▶

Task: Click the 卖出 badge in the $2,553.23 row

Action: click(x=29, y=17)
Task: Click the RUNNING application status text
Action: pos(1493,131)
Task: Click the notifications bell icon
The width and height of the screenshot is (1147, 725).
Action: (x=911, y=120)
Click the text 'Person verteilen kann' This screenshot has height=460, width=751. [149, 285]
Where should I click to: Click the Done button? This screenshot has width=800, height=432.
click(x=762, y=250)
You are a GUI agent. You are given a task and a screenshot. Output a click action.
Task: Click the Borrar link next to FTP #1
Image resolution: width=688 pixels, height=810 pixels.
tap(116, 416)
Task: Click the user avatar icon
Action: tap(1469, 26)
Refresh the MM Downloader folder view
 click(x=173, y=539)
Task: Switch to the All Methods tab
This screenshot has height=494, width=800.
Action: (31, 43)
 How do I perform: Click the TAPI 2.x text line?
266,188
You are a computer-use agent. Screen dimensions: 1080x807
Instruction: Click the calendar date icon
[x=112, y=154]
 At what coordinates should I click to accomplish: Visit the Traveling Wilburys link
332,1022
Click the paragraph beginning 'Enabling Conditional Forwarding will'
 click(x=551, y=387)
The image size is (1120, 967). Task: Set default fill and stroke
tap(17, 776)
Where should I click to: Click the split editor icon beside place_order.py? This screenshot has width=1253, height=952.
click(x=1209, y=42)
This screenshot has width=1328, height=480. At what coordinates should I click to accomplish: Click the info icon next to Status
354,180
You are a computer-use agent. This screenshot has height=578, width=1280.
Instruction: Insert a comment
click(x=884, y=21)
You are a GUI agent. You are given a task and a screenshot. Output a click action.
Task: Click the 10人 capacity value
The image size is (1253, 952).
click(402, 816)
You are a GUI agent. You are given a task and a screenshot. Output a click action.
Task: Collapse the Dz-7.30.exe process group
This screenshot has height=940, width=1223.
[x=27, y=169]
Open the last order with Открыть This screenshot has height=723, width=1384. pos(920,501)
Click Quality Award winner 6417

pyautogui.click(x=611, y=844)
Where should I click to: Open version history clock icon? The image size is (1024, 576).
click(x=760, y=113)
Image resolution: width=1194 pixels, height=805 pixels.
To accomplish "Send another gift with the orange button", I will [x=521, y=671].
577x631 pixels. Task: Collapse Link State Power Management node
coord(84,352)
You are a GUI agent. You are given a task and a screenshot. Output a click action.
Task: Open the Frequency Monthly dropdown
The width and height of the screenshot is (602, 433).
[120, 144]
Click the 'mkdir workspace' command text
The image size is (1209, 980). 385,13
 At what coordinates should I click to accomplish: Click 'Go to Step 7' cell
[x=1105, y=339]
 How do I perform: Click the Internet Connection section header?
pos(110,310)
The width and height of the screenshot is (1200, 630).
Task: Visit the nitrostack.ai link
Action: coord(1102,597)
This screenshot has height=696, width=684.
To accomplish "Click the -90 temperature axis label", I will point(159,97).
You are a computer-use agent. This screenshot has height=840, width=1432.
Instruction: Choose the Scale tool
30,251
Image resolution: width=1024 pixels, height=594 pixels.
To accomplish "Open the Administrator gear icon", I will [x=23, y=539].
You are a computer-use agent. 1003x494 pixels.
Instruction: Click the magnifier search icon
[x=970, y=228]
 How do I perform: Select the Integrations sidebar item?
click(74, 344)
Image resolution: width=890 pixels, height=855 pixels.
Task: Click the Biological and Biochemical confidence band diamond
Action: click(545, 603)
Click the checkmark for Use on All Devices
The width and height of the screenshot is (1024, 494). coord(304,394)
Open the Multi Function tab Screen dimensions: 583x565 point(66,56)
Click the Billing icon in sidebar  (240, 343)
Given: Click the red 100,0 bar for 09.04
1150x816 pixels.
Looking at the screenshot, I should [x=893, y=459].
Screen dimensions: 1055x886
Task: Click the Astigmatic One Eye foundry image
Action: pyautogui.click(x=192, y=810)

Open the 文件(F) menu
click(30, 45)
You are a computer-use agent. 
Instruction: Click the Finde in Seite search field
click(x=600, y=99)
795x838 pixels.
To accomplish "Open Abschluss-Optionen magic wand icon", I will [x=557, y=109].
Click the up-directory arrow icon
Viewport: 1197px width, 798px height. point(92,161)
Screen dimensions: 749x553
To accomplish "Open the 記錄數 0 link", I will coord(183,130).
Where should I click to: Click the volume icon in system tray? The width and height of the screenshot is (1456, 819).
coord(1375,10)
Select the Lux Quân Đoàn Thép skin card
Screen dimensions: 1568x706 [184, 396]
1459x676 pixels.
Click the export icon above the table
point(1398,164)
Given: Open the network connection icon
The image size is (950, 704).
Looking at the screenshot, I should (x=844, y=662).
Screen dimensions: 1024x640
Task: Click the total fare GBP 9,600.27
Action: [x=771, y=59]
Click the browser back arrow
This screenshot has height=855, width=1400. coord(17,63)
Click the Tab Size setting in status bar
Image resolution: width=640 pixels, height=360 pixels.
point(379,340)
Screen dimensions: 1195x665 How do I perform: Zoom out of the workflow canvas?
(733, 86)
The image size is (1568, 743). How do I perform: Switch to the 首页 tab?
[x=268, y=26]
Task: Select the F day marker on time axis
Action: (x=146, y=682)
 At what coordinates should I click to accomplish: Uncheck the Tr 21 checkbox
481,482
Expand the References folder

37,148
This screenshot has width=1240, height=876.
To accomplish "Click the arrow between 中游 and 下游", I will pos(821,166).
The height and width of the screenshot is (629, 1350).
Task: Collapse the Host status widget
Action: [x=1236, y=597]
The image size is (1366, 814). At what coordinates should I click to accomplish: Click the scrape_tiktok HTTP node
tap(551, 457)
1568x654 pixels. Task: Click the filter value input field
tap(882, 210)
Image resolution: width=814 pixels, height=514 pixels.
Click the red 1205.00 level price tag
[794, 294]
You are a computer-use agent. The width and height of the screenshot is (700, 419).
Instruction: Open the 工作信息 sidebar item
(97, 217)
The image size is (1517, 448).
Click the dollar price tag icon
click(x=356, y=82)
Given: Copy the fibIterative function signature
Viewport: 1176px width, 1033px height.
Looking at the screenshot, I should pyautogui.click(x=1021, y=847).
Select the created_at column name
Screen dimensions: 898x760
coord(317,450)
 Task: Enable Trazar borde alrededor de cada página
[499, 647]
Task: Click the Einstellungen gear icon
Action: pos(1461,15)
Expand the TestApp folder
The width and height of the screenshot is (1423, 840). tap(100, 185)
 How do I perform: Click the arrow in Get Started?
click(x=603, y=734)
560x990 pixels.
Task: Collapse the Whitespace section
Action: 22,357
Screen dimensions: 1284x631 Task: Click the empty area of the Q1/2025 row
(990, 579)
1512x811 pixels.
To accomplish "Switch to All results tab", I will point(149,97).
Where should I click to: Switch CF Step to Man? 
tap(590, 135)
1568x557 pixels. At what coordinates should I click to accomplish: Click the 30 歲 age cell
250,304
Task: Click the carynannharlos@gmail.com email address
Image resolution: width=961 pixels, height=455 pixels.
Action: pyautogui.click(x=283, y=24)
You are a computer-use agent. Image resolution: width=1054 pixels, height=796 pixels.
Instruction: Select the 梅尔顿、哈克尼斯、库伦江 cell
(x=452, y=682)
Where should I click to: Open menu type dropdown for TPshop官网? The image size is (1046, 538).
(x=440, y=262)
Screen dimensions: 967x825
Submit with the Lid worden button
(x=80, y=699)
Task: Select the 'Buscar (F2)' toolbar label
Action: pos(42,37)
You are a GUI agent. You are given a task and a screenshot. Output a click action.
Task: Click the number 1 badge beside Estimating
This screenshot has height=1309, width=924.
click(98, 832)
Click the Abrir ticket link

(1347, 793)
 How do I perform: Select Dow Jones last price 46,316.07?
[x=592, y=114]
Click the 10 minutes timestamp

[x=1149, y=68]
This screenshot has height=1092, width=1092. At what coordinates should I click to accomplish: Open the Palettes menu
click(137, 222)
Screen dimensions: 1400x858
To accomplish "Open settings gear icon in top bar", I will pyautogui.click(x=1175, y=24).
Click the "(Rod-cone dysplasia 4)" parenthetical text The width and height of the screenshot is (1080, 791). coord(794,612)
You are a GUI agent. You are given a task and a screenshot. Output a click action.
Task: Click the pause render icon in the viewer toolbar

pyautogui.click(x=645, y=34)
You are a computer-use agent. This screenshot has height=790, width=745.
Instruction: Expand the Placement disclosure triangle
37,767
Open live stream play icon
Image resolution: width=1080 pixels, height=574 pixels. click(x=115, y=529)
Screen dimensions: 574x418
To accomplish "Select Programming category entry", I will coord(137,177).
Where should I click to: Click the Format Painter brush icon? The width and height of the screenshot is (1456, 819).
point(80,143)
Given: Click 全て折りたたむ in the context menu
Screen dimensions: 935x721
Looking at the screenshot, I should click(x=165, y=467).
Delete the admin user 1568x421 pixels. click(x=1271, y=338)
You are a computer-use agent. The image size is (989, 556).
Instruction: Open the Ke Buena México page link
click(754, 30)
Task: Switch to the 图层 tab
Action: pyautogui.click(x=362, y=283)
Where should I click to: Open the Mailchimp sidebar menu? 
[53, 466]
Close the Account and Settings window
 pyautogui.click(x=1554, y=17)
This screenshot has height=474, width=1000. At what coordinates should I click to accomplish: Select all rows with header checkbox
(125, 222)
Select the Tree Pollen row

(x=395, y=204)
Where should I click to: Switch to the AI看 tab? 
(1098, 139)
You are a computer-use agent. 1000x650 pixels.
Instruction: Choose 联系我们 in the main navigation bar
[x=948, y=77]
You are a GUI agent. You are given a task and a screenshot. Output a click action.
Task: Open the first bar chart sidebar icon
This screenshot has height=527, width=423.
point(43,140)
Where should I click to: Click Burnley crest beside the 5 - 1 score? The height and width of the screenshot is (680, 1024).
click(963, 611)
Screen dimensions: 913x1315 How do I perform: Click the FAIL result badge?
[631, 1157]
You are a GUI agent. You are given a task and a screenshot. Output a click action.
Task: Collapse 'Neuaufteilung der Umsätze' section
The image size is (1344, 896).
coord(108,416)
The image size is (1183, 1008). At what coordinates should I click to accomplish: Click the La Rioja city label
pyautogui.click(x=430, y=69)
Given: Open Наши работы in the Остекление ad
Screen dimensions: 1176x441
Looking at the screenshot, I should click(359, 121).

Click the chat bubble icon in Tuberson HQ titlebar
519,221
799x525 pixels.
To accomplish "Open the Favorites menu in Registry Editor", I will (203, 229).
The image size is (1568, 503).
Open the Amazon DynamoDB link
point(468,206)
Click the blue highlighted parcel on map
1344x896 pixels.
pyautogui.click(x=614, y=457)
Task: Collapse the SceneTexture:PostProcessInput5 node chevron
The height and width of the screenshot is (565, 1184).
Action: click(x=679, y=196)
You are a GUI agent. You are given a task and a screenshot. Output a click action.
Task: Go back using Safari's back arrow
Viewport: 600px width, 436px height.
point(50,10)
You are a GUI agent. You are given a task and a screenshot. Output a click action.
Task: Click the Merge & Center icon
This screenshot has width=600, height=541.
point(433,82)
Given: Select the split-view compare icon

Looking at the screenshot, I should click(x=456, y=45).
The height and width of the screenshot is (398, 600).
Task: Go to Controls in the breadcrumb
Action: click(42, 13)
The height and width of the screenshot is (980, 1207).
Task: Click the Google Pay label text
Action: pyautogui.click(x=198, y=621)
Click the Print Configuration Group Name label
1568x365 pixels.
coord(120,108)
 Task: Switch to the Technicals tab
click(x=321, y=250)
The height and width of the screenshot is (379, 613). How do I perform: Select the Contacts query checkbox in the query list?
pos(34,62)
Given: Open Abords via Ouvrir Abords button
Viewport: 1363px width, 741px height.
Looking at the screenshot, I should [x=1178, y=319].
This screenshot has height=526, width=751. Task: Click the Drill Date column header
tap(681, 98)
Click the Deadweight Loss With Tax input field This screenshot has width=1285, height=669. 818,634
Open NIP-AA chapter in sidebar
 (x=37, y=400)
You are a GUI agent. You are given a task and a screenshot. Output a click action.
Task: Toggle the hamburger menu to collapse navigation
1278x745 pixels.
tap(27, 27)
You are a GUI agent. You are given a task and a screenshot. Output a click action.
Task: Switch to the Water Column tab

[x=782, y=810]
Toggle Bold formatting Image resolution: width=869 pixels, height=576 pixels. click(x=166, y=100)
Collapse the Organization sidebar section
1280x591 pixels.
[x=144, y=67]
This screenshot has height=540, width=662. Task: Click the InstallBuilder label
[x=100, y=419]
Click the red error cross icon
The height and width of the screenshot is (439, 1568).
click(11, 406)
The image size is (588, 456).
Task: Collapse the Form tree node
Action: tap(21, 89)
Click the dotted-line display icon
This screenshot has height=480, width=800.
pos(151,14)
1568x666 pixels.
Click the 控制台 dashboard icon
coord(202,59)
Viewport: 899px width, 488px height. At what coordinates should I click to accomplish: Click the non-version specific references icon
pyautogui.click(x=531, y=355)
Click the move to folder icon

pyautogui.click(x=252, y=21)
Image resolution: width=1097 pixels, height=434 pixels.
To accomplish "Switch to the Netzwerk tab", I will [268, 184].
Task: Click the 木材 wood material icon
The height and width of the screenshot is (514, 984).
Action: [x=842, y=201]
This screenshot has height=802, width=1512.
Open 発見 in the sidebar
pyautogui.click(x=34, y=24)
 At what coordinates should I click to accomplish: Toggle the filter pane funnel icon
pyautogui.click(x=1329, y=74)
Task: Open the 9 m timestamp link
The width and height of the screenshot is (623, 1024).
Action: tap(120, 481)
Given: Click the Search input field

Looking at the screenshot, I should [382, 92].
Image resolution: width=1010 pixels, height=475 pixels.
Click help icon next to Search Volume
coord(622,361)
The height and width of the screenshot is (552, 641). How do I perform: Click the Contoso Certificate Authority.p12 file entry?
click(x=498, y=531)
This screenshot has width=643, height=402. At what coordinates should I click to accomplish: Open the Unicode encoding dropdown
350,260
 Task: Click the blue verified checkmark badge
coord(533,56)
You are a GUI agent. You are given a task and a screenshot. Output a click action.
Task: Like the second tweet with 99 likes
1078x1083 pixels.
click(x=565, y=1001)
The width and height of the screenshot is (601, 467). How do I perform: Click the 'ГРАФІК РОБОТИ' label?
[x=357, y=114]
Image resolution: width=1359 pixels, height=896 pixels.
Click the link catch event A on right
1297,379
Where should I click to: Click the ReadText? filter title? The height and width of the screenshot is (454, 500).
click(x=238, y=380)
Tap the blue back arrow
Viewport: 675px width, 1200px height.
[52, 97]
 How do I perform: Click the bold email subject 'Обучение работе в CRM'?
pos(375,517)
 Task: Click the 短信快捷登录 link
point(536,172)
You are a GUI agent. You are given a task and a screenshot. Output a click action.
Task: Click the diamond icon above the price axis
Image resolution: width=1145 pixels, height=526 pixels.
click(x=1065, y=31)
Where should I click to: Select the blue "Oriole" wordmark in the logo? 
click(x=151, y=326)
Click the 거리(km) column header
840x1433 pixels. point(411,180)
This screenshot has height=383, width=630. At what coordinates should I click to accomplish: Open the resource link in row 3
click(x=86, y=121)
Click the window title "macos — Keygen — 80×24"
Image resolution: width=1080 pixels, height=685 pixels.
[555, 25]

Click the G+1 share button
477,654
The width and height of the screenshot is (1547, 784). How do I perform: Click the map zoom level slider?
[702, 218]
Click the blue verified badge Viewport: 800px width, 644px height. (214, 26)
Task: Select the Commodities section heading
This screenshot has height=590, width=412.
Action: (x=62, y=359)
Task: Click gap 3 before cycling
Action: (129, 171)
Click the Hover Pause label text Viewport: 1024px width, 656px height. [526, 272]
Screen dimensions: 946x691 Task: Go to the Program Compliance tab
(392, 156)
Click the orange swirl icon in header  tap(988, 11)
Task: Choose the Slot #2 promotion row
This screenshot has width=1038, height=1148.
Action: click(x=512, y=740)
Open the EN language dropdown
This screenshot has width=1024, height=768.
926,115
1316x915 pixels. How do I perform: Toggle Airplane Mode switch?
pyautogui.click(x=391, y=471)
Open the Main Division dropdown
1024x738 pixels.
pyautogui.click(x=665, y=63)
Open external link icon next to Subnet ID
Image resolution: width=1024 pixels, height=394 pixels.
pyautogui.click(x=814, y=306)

◀

» INSTRUCTIONS FOR THE TASK: From the material above, determine how many lines hold the string "computer"; give the number without comment.

» ANSWER BELOW: 10